== ASSIGNMENT ==
Every line in the records below between the one holding "Sitemap (358, 2338)" and the one holding "Refuser (809, 1364)", inclusive, is to be set down exactly; all other lines are to be left out.

(Stored records)

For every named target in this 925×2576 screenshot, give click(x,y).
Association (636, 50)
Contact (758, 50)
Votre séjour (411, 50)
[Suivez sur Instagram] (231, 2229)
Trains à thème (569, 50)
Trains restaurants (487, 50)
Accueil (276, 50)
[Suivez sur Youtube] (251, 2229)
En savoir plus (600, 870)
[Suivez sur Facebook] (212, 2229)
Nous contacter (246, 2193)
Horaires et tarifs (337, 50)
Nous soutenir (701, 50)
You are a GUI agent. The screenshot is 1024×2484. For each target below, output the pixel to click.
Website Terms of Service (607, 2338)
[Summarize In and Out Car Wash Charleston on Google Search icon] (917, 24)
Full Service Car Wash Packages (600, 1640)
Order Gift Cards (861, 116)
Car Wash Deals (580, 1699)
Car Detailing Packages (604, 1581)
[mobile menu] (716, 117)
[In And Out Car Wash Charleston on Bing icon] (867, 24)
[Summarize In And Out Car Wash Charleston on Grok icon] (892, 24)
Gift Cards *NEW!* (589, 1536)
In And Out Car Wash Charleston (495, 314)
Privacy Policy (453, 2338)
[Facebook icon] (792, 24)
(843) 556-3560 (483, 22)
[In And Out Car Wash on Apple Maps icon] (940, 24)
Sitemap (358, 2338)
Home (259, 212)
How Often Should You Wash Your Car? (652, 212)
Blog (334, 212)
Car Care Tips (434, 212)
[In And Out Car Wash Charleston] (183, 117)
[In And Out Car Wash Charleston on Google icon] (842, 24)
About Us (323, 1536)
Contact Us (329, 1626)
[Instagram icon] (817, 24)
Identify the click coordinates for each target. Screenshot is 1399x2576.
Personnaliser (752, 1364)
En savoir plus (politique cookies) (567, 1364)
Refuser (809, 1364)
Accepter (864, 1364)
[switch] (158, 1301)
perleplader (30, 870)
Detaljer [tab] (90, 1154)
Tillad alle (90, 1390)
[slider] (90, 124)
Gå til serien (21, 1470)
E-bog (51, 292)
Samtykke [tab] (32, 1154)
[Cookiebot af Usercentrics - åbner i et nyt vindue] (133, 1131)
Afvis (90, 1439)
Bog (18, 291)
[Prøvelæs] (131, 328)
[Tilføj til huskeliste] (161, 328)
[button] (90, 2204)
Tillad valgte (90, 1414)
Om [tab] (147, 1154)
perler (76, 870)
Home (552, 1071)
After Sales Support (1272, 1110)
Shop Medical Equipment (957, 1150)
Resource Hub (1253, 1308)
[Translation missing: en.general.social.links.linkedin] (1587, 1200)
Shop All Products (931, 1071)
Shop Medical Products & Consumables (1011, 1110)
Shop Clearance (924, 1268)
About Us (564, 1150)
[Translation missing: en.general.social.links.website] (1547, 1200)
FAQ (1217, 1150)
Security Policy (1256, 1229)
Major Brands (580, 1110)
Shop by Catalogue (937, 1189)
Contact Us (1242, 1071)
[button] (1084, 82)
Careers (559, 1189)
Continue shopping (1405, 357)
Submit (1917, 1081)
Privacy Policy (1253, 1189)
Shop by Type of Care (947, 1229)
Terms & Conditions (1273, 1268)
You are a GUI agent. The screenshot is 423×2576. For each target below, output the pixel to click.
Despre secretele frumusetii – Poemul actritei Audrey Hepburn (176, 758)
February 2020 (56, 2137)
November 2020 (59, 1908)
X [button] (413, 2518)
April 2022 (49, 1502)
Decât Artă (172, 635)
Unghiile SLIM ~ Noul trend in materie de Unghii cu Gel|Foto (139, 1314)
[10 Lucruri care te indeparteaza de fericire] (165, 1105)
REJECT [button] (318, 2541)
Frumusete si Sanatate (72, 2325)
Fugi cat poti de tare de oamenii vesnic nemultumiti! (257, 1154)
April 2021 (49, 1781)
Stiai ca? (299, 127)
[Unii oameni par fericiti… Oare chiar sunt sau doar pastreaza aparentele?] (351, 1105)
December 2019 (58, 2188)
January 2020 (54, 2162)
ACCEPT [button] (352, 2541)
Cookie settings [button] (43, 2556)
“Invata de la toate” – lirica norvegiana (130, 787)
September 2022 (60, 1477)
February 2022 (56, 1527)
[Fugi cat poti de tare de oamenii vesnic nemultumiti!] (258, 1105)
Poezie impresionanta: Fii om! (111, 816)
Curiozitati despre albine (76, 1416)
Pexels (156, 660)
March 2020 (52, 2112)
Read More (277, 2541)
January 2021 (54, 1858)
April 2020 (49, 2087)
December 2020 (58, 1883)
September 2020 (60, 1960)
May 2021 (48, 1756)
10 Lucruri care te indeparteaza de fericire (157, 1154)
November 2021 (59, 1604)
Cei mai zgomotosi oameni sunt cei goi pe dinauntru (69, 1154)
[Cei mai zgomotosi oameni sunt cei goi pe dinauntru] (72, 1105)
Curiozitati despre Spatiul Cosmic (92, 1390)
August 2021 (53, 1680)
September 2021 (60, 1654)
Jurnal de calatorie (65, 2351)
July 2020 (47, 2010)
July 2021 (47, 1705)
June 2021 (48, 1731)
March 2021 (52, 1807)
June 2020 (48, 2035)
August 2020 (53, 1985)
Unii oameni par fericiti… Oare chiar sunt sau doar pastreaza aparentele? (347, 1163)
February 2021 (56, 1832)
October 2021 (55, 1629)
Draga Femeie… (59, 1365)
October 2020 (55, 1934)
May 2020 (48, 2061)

== OUTPUT BELOW ==
Sitemap (358, 2338)
Home (259, 212)
How Often Should You Wash Your Car? (652, 212)
Blog (334, 212)
Car Care Tips (434, 212)
[In And Out Car Wash Charleston] (183, 117)
[In And Out Car Wash Charleston on Google icon] (842, 24)
About Us (323, 1536)
Contact Us (329, 1626)
[Instagram icon] (817, 24)
Identify the click coordinates for each target. Screenshot is 1399x2576.
Personnaliser (752, 1364)
En savoir plus (politique cookies) (567, 1364)
Refuser (809, 1364)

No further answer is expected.